Quickstart

From zero to your first benchmark in under 5 minutes.

Install & Launch

Download TokForge from the Play Store (once available) or install the APK directly from the beta program.

# If you have the APK from the beta program:
adb install tokforge-beta.apk

Once installed, open the app. You'll see the welcome screen where TokForge introduces itself and what it can do. Tap Get Started to begin setup.

Device Profiling & Setup

TokForge automatically profiles your device — detecting your SoC, RAM, GPU capabilities, and optimal thread configuration. This takes just a few seconds.

The auto-profiler determines whether your device supports MNN OpenCL (GPU-accelerated) or should use GGUF/llama.cpp (CPU). It also sets the recommended model size based on your available memory.

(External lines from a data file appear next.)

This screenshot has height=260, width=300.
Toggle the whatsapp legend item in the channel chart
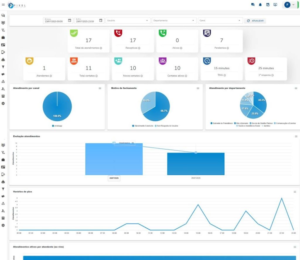pyautogui.click(x=57, y=126)
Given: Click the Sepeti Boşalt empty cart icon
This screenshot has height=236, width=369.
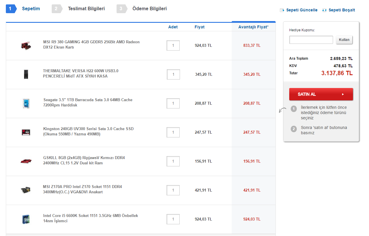Looking at the screenshot, I should point(324,10).

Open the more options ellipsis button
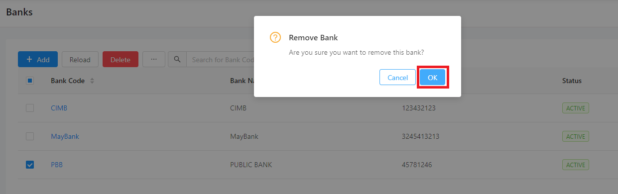point(154,59)
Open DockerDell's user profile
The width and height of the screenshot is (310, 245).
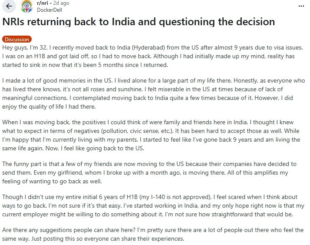tap(49, 9)
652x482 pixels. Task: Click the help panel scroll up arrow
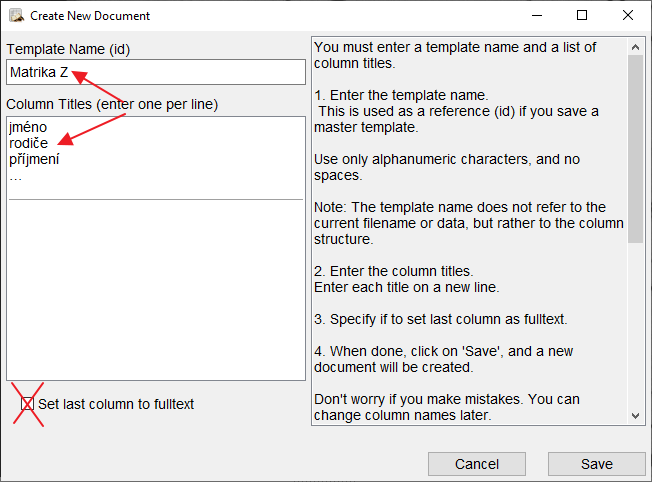point(635,46)
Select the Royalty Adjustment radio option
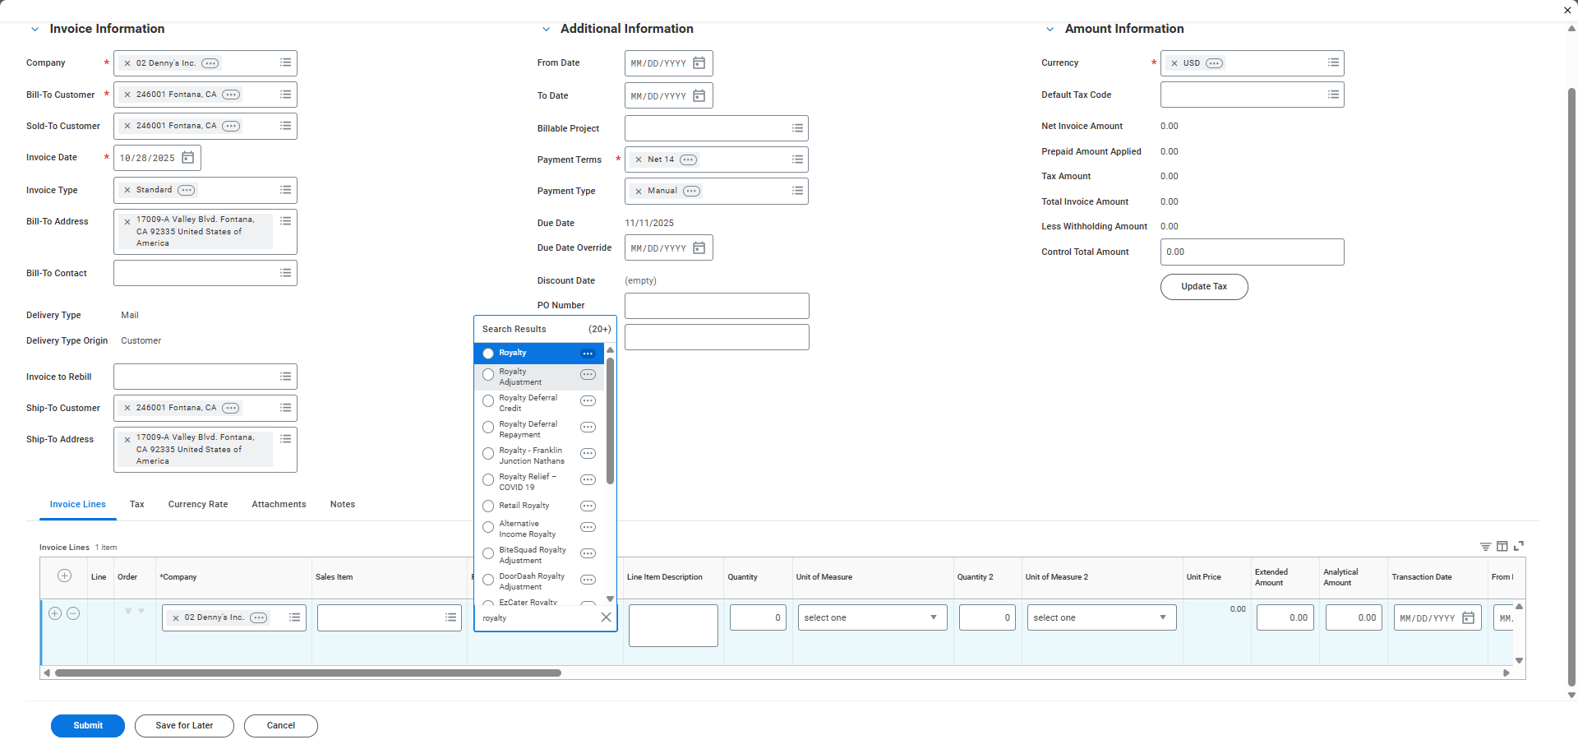 488,375
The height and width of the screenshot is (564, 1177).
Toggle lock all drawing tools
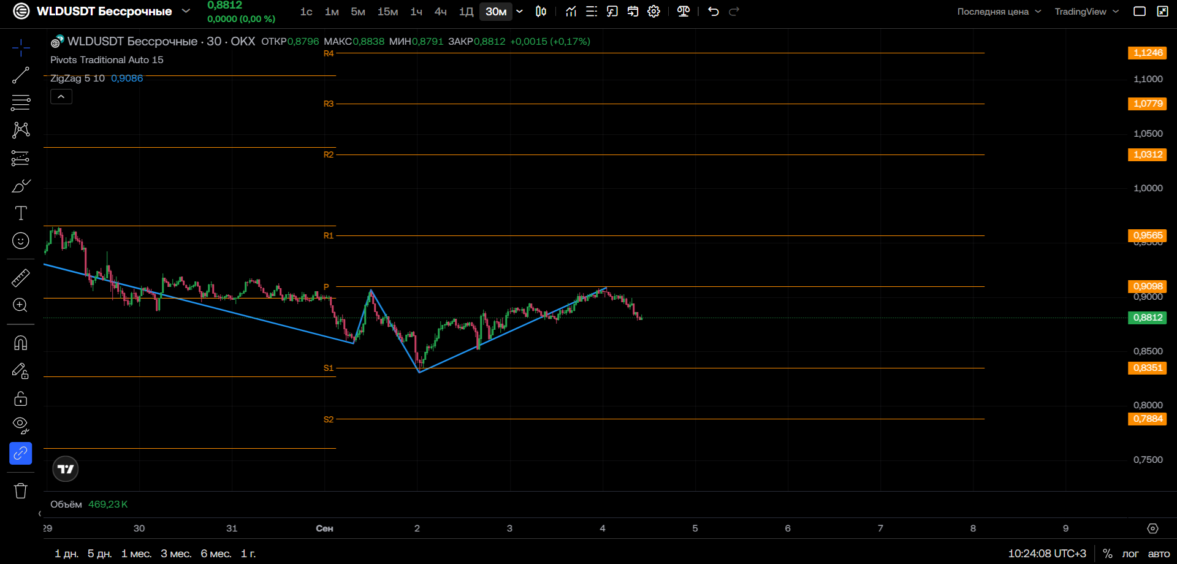[x=20, y=399]
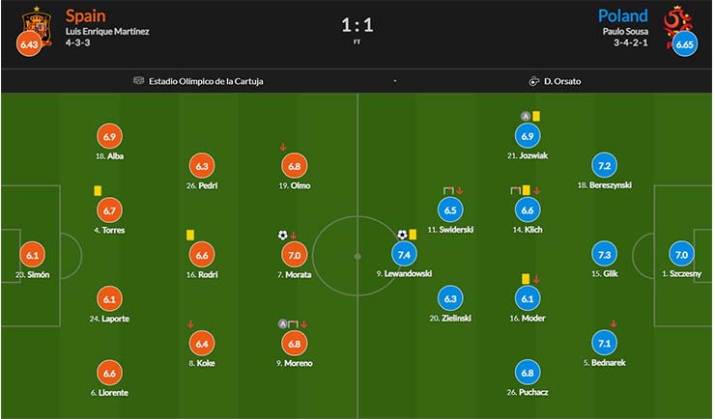Click the yellow card above Rodri

[x=190, y=235]
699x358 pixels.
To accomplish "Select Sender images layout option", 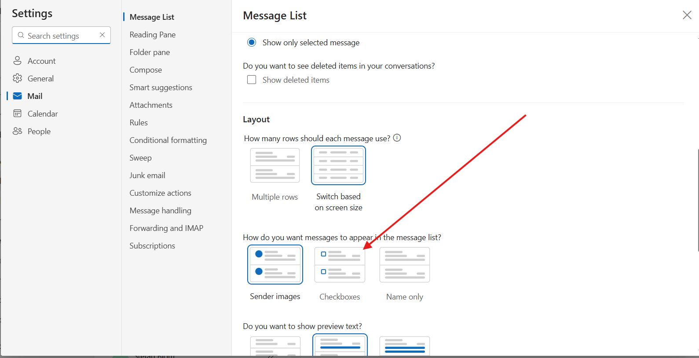I will [275, 265].
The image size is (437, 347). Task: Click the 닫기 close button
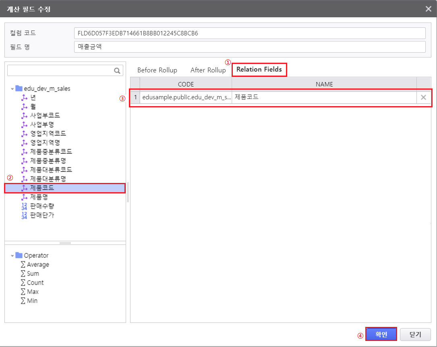click(x=415, y=335)

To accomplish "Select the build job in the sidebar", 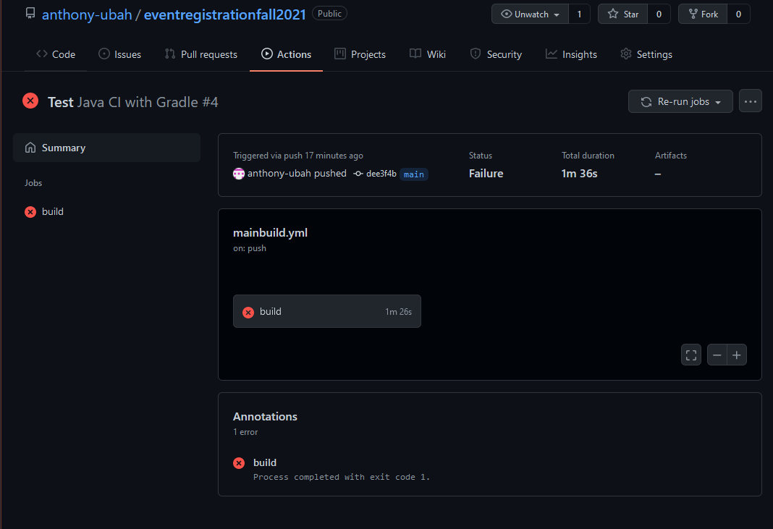I will [53, 212].
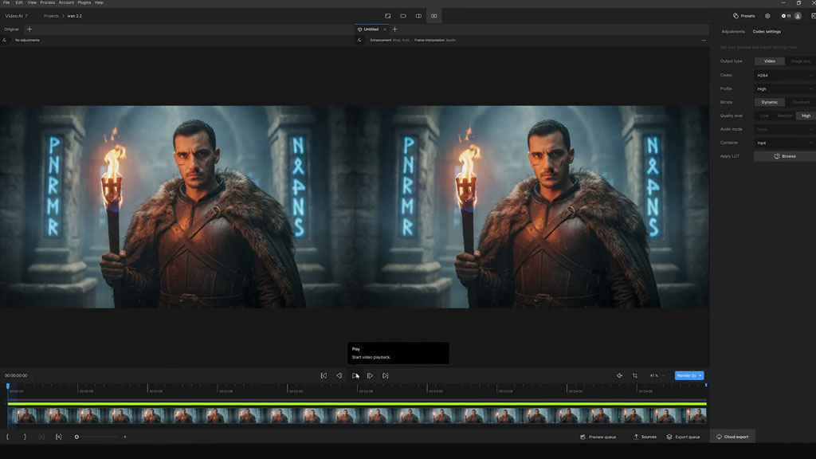Set Quality level to Medium
The image size is (816, 459).
[x=785, y=116]
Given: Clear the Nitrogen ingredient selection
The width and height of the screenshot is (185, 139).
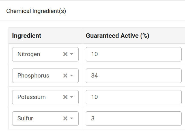Looking at the screenshot, I should pos(65,54).
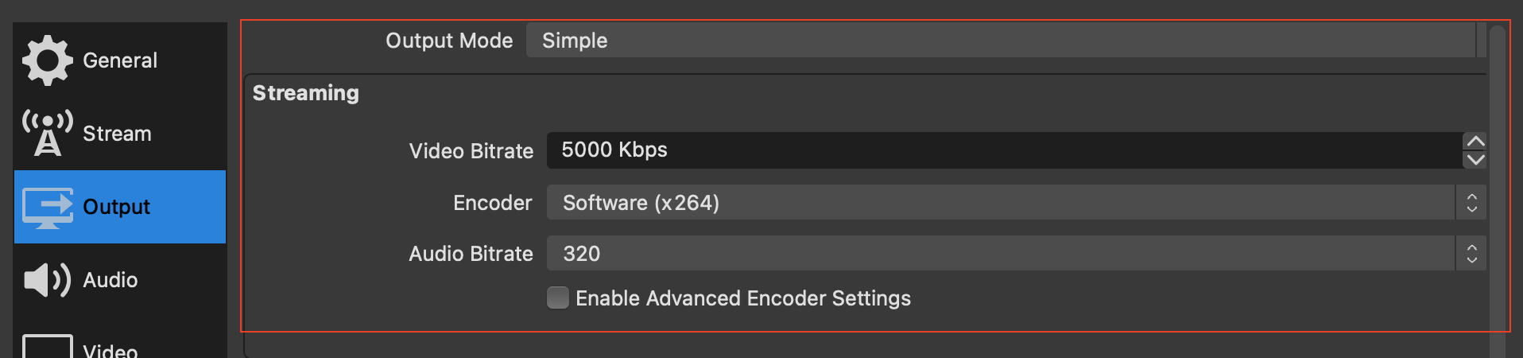Switch to the General settings label

tap(120, 60)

No manual config needed — TokForge handles everything.

Download Your First Model

TokForge downloads models directly from Hugging Face — no account required. Browse recommended models or search the full HuggingFace catalog right from the app.

For your first run, we recommend:

Qwen3-0.6B-MNN (~0.35GB) — fastest, runs on any 4GB+ device
Qwen3-4B-MNN (~2.3GB) — great balance, up to 20+ tok/s with GPU
Qwen3-8B-MNN (~4.8GB) — sweet spot for 12GB+ devices
Qwen3-4B Q4_K_M GGUF — for thinking/reasoning mode

Downloads include auto-retry with speed/ETA display, so you can track progress in real time.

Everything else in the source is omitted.